Overview of the Series
In this series of articles, I will be sharing excerpts of case studies on several of my former students (with their permission, of course). Names and other identifying information have been changed, but the material facts — MCAT score, GPA, etc. — are unchanged. The full case studies are published in my book, Pre-Med Success Stories.
I’ll present each case study in three parts (this one is an exception) — an introduction of the student, followed by an in-depth assessment of the student’s profile and chances for admission to medical school, and then finally I’ll explain what happened to the student once s/he applied.
In this article, I will continue onto part four on a student of mine named Louise.

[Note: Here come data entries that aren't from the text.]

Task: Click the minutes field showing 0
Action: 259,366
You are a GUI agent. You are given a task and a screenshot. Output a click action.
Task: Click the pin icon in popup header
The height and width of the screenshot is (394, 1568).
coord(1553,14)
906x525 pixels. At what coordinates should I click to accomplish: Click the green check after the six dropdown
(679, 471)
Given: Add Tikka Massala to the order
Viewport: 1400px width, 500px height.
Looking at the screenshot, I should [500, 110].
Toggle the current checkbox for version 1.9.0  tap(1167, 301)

Part IV — Louise Came Back
I was thrilled to see Louise’s file full of new experiences — and they were all very focused on her desire to become a forensic pathologist. She came to me to try this a second time around, and with three new years behind her I thought her odds were very good.
Louise was now 26 years old and finished her undergrad at the University of California at Riverside with a 3.4 GPA. She went on to pursue criminalistics at the University of California at Los Angeles and attained a GPA of 3.9. Her MCAT score was a 30. Looking through her file, I was pleased to know that her patient contact was much better than when I last saw her.

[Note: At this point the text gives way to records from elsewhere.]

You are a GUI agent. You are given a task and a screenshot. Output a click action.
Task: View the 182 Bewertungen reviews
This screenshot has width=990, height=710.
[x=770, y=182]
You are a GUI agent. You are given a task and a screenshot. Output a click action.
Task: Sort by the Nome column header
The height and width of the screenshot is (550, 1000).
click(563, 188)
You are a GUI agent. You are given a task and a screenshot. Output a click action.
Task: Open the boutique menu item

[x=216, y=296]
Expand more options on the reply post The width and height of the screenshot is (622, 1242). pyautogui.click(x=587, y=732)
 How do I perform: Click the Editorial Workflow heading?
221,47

- Volunteer at Riverside County Hospital (2 years, 150 hours); part of the ICU and Surgical Prep Unit.
- Admitting Counselor at Riverside County Hospital (2 months; 30 hours); registered patients in the ER.

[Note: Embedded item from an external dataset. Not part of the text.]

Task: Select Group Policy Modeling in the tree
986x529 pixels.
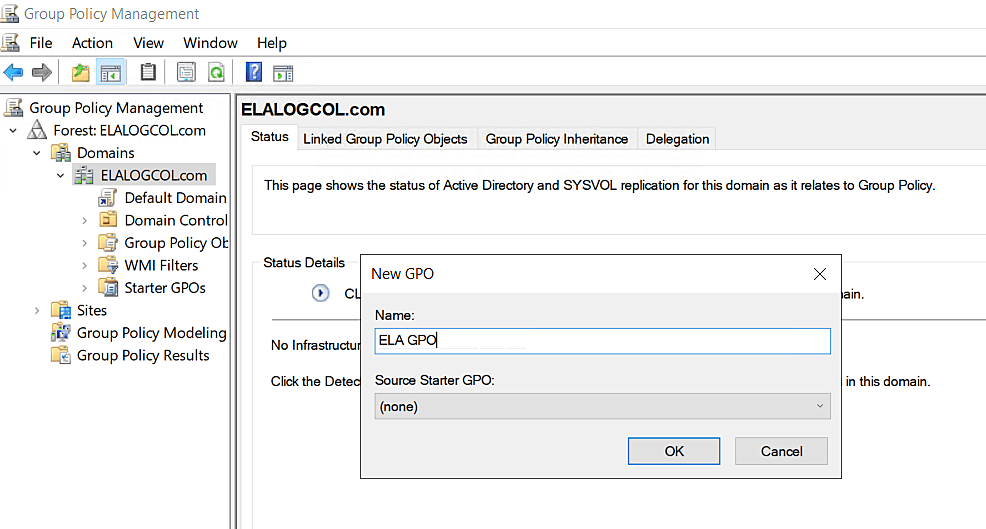Action: tap(151, 333)

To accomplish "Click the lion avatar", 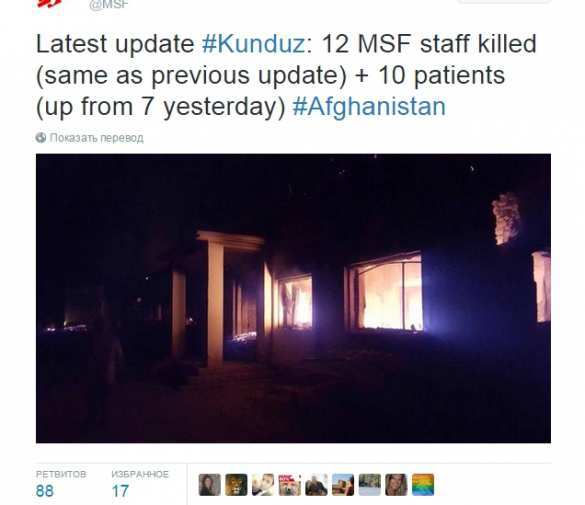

- Intern at Riverside County Sheriff-Coroner (21 months; 330 hours); observed autopsies, weighed and recorded weights of organs, assisted in photography of autopsies, cleaned instruments and collected samples; conferred with physicians regarding anatomy and forensic pathology
- Student death investigator, hosted by San Bernardino and Riverside County Sheriff (10 hours); conducted two searches, one in San Bernardino and one in Pomona, where body parts had been recovered and remaining body parts were sought; groups of professionals including anthropologists, investigators, and cadaver dogs were present.
Louise has also done clinical research. At the LLUMC Prenatal Clinic, she was a research assistant in a genetic counseling unit where she spent 9 months (270 hours). Here, she was responsible for transferring information from handwritten charts to computerized ones, creating electronic charts, and collating data on genetic anomalies, prenatal screening techniques, and hospital protocols. Her work went into her graduate thesis, “Exploring New Quantitative Screening Methods in mtDNA analysis.”
With over 100 hours of community service under her belt, Louise’s resume alone showed leadership. She was a student-teacher for Science Outreach to Next Generation where she designed curriculums and taught about nutrition. She was also a Volunteer Trainer at Riverside County Hospital (20 hours) where she worked with management and staff to create educational tools for new volunteers.
With an entirely new resume, Louise was now a fresh candidate for medical school. Although she still had the dedication I had known about her three years ago, she had also matured. Her prospects looked excellent.